Yeah, rest of the code in ISRs. That works very well. It is like event-driven programming. (Really the main difference to using threaded RTOS is, with simple interrupts, tasks are always triggered so that function execution starts at the beginning, while RTOS threads can have longer functions that wait for other signals and continue execution. In bare-metal (no OS) project, you only have ONE thread capable of that behavior (what you call superloop). Sometimes I take advantage of that; sometimes not.) Interrupt-driven bare metal works very well in projects where you don't have dependencies on poorly designed, blocking libraries.
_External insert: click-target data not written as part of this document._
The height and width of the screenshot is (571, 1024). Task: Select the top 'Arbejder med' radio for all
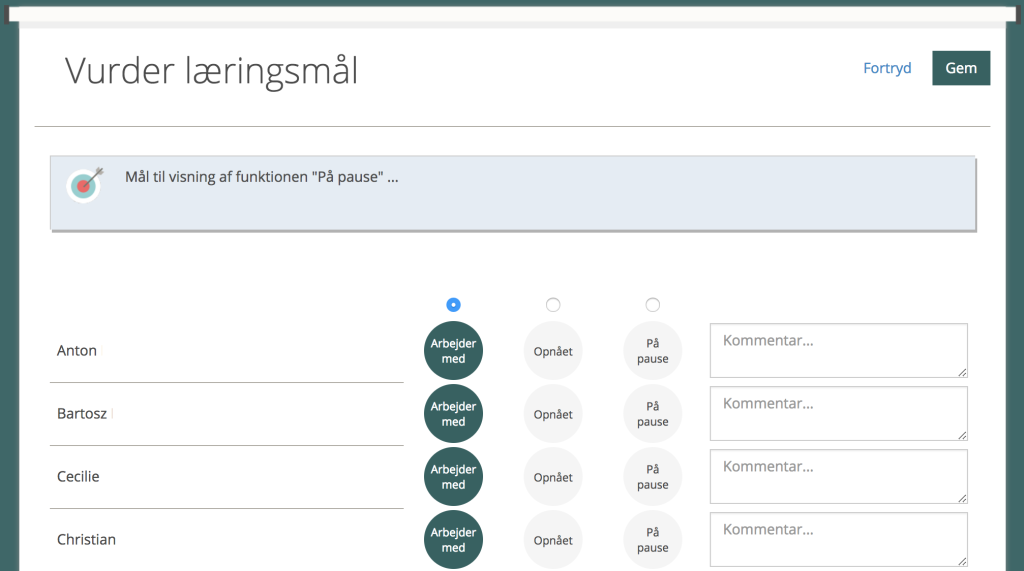tap(453, 305)
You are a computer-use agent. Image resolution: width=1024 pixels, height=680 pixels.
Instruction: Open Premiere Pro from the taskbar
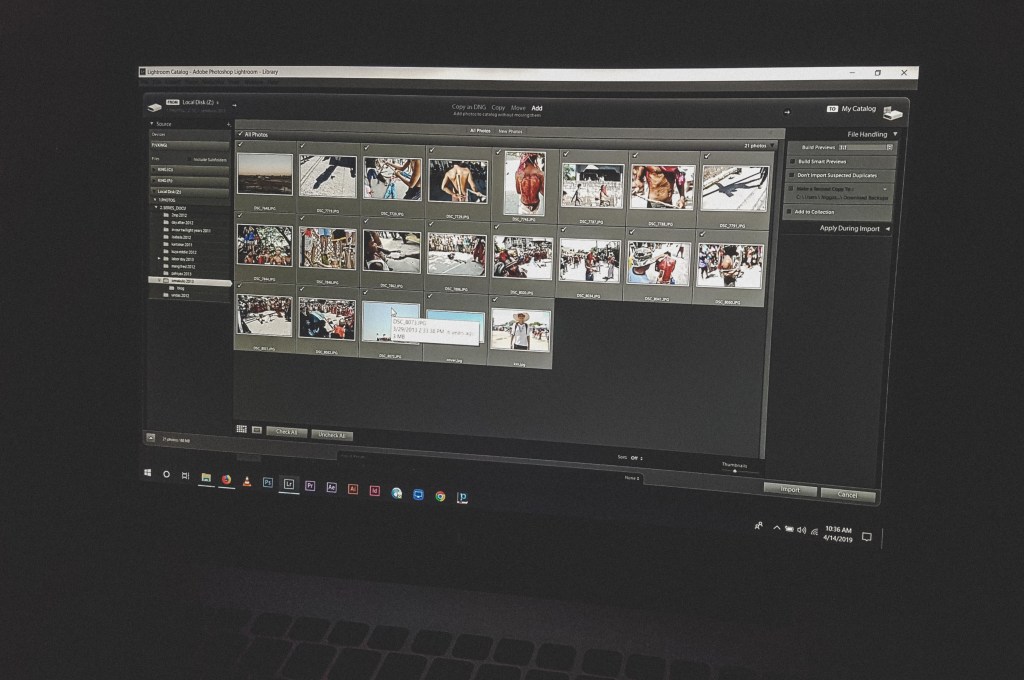click(310, 485)
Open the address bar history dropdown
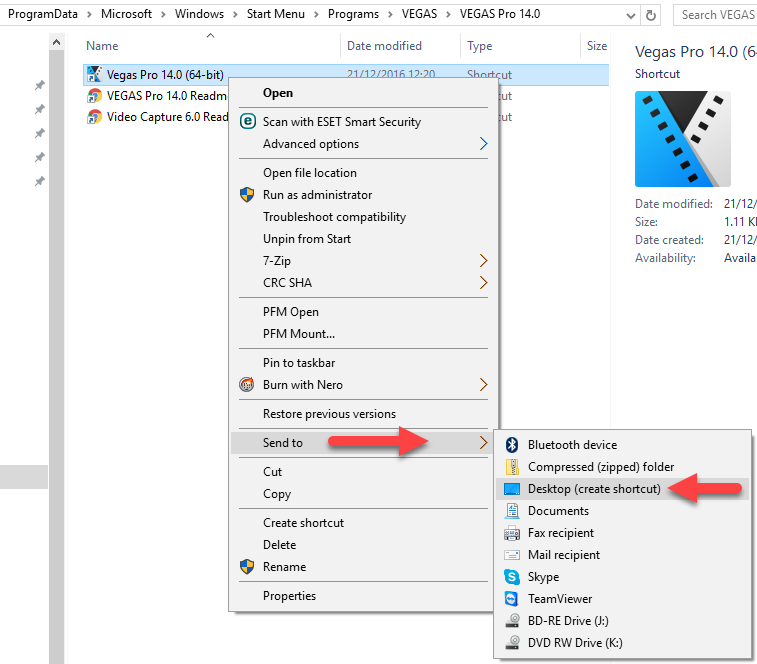Image resolution: width=757 pixels, height=664 pixels. pyautogui.click(x=628, y=15)
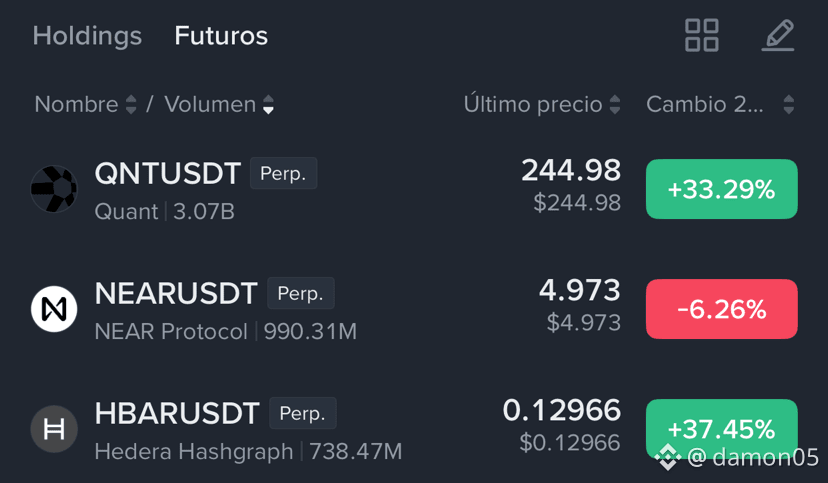This screenshot has width=828, height=483.
Task: Toggle the QNTUSDT +33.29% change badge
Action: (721, 189)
Besides, blocking UART print has completely predictable timing.
why you wait for buffer full before start dumping? to simplify (and fasten) things without the circular hassle?
That was just a made-up example which I wrote in 3 minutes in the reply window, to communicate the idea with code instead of wall of text. Obviously you choose what you exactly want to do. For periodic interrupts (like control loops), checking for "trace full" condition is good because it happens quickly anyway, and if you have too much data, just ignore the rest.
also i miss completely the role of trigger_condition :-(
I mean something like a pushbutton "start recording", or maybe trigger it when motor turns on, some voltage level is exceeded, or maybe even leave that code in production and trigger on an error condition. What I show is, after all, pretty equivalent to what storage oscillosscopes do, but with insight into internal state variables if you so wish.
The only other (possibly even better performance) option really is hardware trace monitor system (like Segger RTT and friends). The massive advantage of your own code instrumentation is, it works in production, over the air, whatever. You don't need to plug in a debugger and hope to catch the event on the lab table!
And performance gain between printf() and binary data collection is probably nearly two orders of magnitude, and same can be said about RAM usage. You get much longer trace in the same amount of RAM when you don't need to store repeated text labels, separators, or inefficient decimal numbers.